- [Data excerpts]
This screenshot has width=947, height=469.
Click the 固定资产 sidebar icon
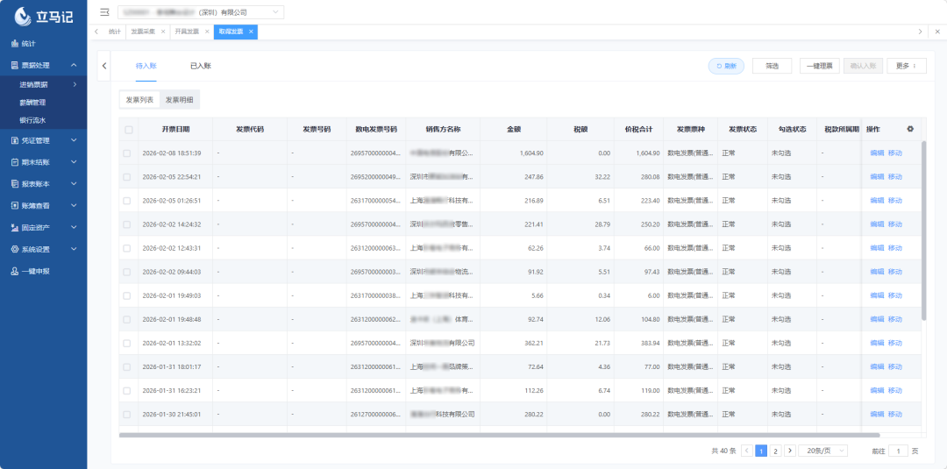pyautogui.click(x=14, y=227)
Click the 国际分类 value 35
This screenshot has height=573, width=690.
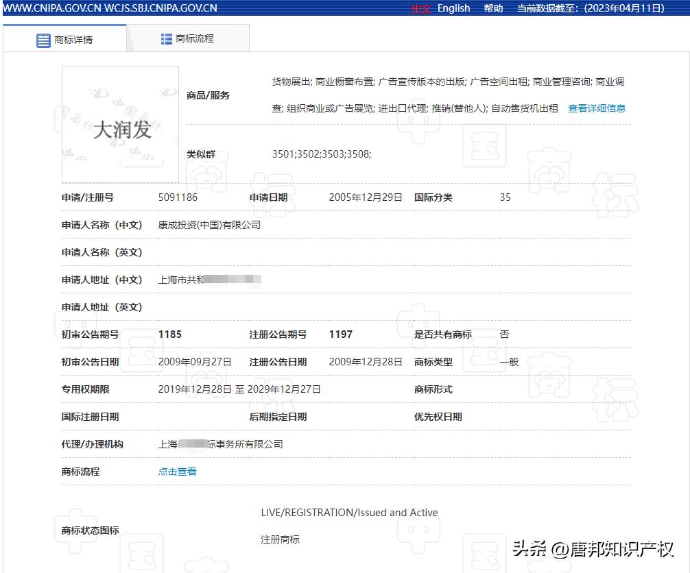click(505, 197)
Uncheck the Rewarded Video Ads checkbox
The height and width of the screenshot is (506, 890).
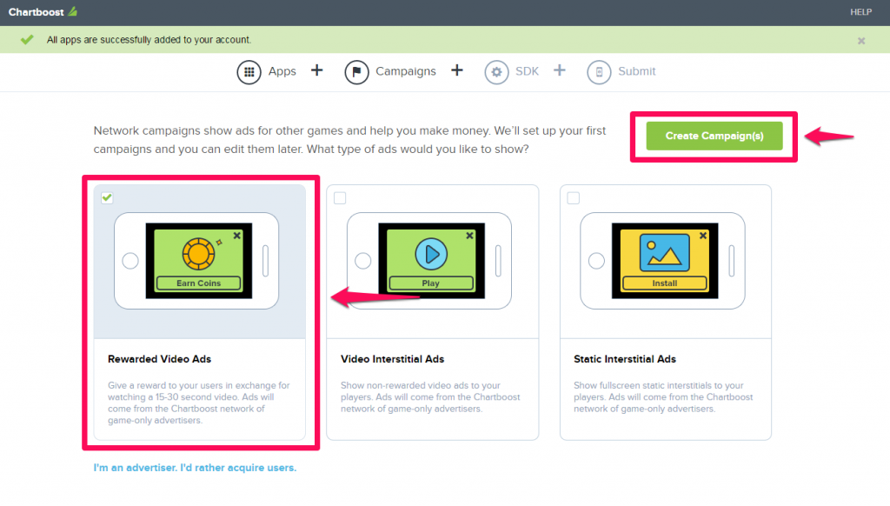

- [Problem requirements] Find each line in the entries above that contains the word "This", and copy those lines.

- [The answer]
This screenshot has width=947, height=469.
This screenshot has height=573, width=690.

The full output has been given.